Dan Heckenberg

Personal information
- Full name: Daniel Heckenberg
- Born: 27 October 1979 (age 46) Camden, New South Wales, Australia

Playing information
- Height: 185 cm (6 ft 1 in)
- Weight: 109 kg (17 st 2 lb)
- Position: Prop
Club
| Years | Team | Pld | T | G | FG | P |
| 2000–01 | St. George Illawarra | 4 | 0 | 0 | 0 | 0 |
| 2002–03 | Parramatta Eels | 40 | 1 | 0 | 0 | 4 |
| 2004–05 | Manly Sea Eagles | 34 | 2 | 0 | 0 | 8 |
| 2006–09 | Harlequins RL | 67 | 4 | 0 | 0 | 16 |
| 2010–11 | Widnes Vikings | 17 | 0 | 0 | 0 | 0 |
|  | Total | 162 | 7 | 0 | 0 | 28 |
Representative
| Years | Team | Pld | T | G | FG | P |
| 2000 | Scotland | 3 | 0 | 0 | 0 | 0 |
- Source:

= Daniel Heckenberg =

Scotland international rugby league footballer

Daniel Heckenberg (born 27 October 1979) is a former Scotland international rugby league footballer. He played as a at club level in the NRL for the St. George Illawarra Dragons, Parramatta Eels and the Manly-Warringah Sea Eagles, in the Super League for Harlequins RL, and in the RFL Championship for the Widnes Vikings.

==Early career==
Heckenberg was born in Camden, New South Wales, Australia.

Heckenberg began his rugby career at St Gregory's College, Campbelltown, a school renowned for producing young rugby league footballers. He first played internationally as part of the Australian Schoolboys team in a match against the BARLA Young Lions. After his graduation he played for a short while as an amateur for the Eagle Vale-St Andrews junior side.

==NRL==
He began his professional career at National Rugby League side St. George Illawarra Dragons, progressing through the youth team and earning his first grade début in 2000. In the same year, Heckenberg made his first appearance as a Scotland international, participating in the 2000 Rugby League World Cup.

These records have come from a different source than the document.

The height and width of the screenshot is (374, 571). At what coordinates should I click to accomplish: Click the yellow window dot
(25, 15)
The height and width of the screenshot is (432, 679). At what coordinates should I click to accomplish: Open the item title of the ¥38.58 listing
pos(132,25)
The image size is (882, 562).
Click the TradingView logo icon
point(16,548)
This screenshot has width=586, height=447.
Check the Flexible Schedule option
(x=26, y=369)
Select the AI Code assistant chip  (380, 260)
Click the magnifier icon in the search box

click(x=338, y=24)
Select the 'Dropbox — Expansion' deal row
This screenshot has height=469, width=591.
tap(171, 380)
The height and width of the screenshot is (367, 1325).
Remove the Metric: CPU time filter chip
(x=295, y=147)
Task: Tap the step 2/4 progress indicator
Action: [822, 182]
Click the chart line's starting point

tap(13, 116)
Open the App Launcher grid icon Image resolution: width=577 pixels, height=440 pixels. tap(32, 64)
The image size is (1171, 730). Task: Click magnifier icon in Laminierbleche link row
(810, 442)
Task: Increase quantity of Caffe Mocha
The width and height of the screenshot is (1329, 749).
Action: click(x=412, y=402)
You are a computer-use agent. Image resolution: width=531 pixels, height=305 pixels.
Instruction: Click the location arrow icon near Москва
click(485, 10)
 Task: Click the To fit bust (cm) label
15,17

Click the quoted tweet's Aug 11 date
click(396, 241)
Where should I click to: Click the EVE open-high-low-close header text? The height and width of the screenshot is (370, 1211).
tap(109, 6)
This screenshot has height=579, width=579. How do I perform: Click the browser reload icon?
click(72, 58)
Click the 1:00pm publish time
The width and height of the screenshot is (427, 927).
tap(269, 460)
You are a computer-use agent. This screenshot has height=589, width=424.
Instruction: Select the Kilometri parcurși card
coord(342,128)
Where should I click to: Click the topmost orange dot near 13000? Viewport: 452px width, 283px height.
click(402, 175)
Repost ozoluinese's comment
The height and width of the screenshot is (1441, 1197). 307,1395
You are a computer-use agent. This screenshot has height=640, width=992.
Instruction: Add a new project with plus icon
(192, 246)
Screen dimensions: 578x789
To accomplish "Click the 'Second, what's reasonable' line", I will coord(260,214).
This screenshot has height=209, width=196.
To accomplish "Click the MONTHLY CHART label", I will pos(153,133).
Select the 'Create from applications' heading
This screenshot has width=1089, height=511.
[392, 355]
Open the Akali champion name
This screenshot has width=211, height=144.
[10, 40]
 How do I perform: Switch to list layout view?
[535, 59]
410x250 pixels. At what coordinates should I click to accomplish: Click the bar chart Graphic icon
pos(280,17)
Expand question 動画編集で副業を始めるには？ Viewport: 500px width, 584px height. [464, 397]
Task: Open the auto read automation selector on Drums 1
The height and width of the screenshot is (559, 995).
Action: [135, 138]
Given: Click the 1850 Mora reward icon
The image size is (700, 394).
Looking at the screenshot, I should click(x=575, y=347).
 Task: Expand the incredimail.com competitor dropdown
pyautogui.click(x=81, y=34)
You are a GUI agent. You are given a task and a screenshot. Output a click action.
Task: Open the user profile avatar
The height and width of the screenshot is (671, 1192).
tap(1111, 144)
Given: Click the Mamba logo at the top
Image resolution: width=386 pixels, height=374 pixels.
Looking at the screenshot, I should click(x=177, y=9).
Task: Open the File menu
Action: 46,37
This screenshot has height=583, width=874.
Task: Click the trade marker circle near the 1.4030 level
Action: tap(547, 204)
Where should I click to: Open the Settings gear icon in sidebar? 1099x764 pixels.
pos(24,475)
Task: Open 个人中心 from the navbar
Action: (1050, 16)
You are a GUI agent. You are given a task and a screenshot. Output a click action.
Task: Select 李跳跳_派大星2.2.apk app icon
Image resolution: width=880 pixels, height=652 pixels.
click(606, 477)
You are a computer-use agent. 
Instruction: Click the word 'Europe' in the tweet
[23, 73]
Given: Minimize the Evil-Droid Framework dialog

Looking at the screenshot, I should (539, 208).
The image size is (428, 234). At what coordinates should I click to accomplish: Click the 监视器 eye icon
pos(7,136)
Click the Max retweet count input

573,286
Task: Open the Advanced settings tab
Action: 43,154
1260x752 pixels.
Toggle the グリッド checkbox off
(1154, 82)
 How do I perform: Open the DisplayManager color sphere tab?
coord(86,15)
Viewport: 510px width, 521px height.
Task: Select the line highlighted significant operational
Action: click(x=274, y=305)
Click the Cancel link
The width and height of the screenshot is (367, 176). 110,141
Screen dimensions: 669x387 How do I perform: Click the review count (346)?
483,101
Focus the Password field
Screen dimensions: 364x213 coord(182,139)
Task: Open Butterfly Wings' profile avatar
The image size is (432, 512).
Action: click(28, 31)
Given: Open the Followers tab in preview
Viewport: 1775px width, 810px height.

He moved clubs in 2002, joining the Parramatta Eels, before changing team again in 2004, this time playing with the Manly-Warringah Sea Eagles. He provided much defensive support for the Sea Eagles and was held in high esteem by his peers at the club.

==Harlequins Rugby League==
His performances led to a transfer to Super League side Harlequins, and he soon became an important part of the team's defensive game. Heckenberg confirmed his first grade place in the beginning of his second year at the club but suffered a severe shoulder injury in a match against Bradford Bulls in May, bringing his 2007 Super League XII campaign to an end. Harlequins coach Brian McDermott described Heckenberg as a hard worker and an integral part of the team. Heckenberg underwent surgery in June to correct the problem but when he returned from injury for 2008's Super League XIII he again suffered a setback. He dislocated his shoulder in training in March 2008, resulting in a six-week absence from the team.

==Representative==
Heckenberg was named in the Scotland training squad for the 2008 Rugby League World Cup but was forced to withdraw from the competition due to injury.

==Personal==
In his spare time, Heckenberg enjoys listening to the music of the Foo Fighters and U2, and also helps to train youth rugby league players at Elmbridge Rugby League Club.

==Statistics==

| League | Team | Season | Appearances | Tries |
|---|---|---|---|---|
| National Rugby League | St. George Illawarra Dragons | 2000–01 | 4 | 0 |
| National Rugby League | Parramatta Eels | 2002–03 | 40 | 1 |
| National Rugby League | Manly-Warringah Sea Eagles | 2004–05 | 34 | 2 |
| Super League | Harlequins RL | 2006 | 25 | 1 |
| Super League | Harlequins RL | 2007 | 14 | 2 |

- All information taken from Harlequins RL 2008 Club Guide.